Porque lo cierto es que entre la creencia de que la industria debe ser protegida para que prospere y la de que los partidos deben ser reforzados para alcanzar una democracia estable, hay apenas un matiz que no escapa a ningún tipo de daltonismo. En ambos casos la receta es la misma: privar al individuo de su libre albedrío.
No otra cosa es lo que se pretende hacer con la eliminación del voto preferencial en aras del anhelado fortalecimiento de los partidos. Parafraseando a San Román, no es dable que en una República de señorones y caviares como es la nuestra, “la última de las negras” pueda andar por ahí pavoneándose con los finos tafetanes de la libre escogencia.
Democracia interna es lo que requerimos, y para alcanzarla, bienvenida sea la barrera arancelaria del voto por listas cerradas y bloqueadas. Además, nos aseguran, la intervención del JNE en las elecciones internas será la garantía de procesos justos. ¿Garantía? ¿Desde cuándo la intervención del Estado en asuntos privados es garantía de nada? ¿Tan rápido hemos olvidado ese JNE montesinista que declaraba muy suelto de huesos que la tercera postulación de AFF era lo más constitucional del mundo?

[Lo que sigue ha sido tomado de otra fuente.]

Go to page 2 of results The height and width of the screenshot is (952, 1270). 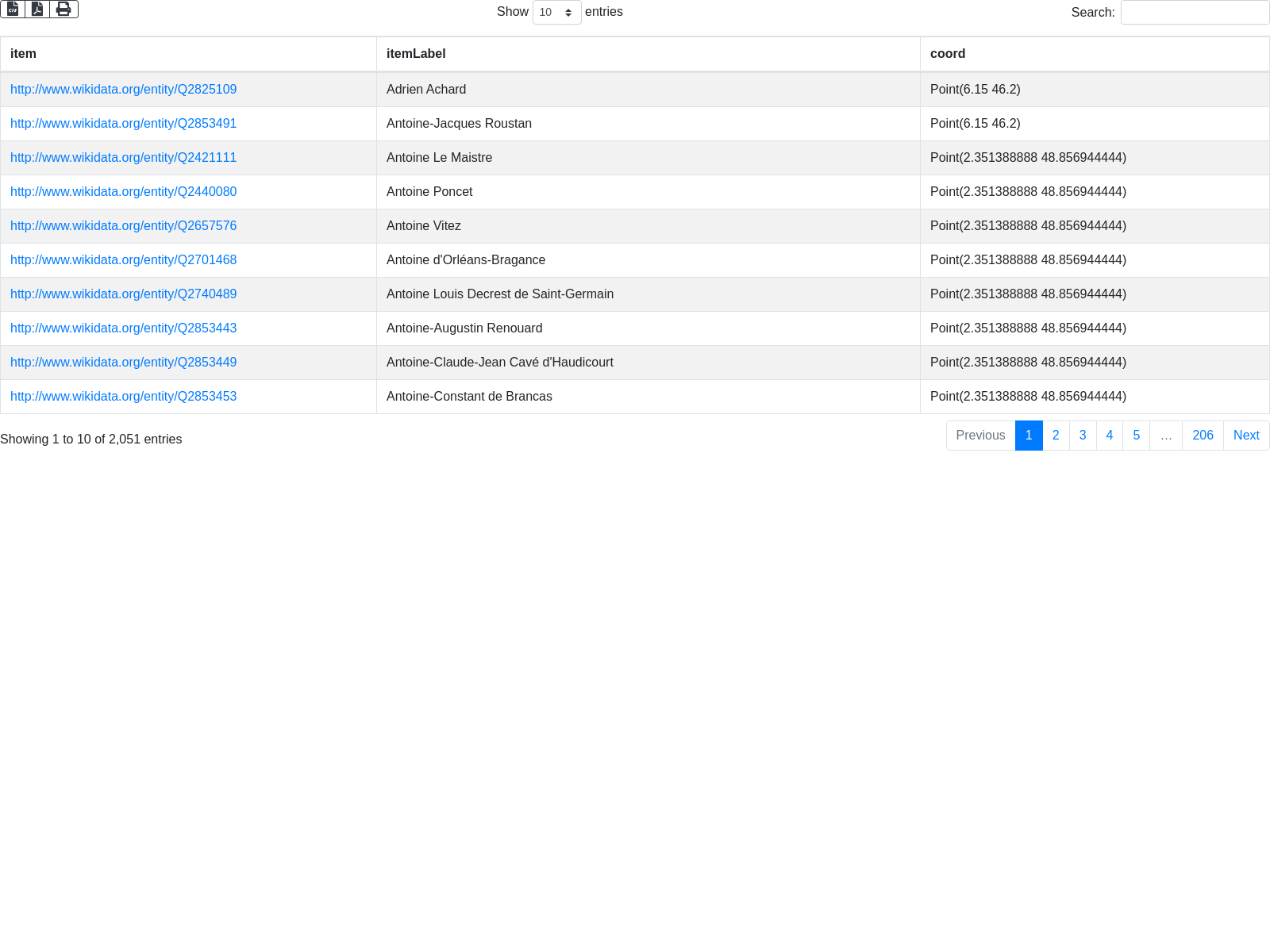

Intervencionismo y proteccionismo por parte del Estado nunca han sido buena receta. Y desde luego, como en el caso de la industria nacional protegida, la democracia interna reforzada no conducirá a otra cosa que a la bancarrota completa de los partidos. Los únicos beneficiarios serán, como de costumbre, los mercantilistas del ramo, es decir, en este caso, los mercachifles de la política.